023/100 aka 163/365

THE MOMENT
Word Count: 295

The morning rises gray and threatening. The buildings I thought so tall and stately form a scaffold that holds the tarp of sky. Otherwise I think it would fall and smother us, grind our faces into the earth. Overnight it became a solid substance, its blue transparency a lie.

The street is lonely empty on a Sunday dawn. People sleep in late, hiding from the needs that drag them into it on weekdays. I want to roll back to yesterday, before I heard that Darryl died. I turn around and walk backward for a while, hoping that the night will come back with its welcome ability to hide things within its dark velvet folds.

I think back to just before the phone call. How everything was at that point of time. How I never thought about it changing and how fast it did. I was making dinner, shredding lettuce into a salad, waiting for the chicken broccoli to microwave itself to edibility. It had just started to bubble. I could hear it.

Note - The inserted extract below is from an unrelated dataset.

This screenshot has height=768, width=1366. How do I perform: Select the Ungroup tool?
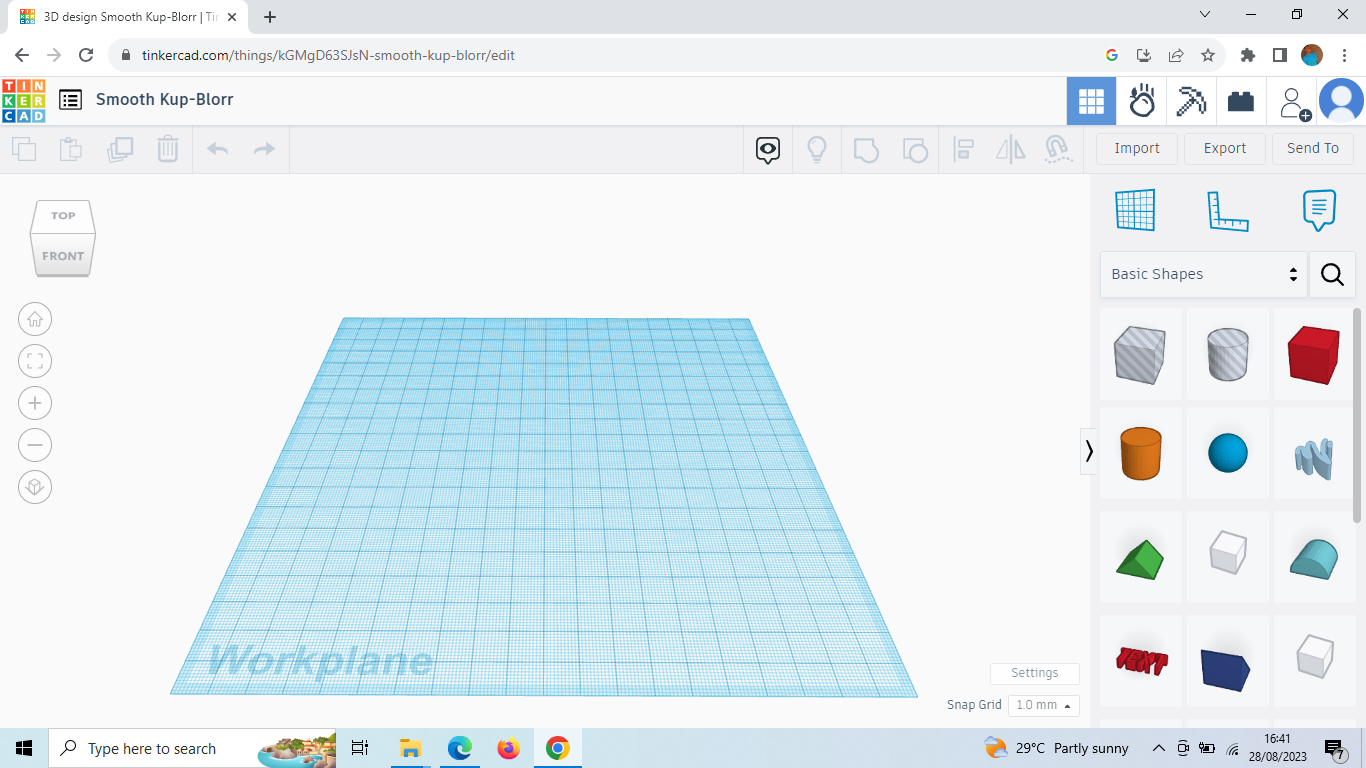(915, 148)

Janis’ “hi” was low and soft, crawling reluctantly through the airwaves. Three words later it was out. Amazing. After the initial shock we were talking about his dying as if it were a normal thing. The resilience of the human brain to make necessary adjustments is a bitch. It shouldn’t work that way. It shouldn’t be chipped to delete. I shouldn’t have been able to say “goodbye.” I should have been able to say “goodbye.” How could I have gotten undressed and into bed and fallen asleep?

That morning was just the first of many mornings that gradually turned bluer. The sky pinned back in place by clouds. And I noticed that the buildings were never again tall enough to hold it up.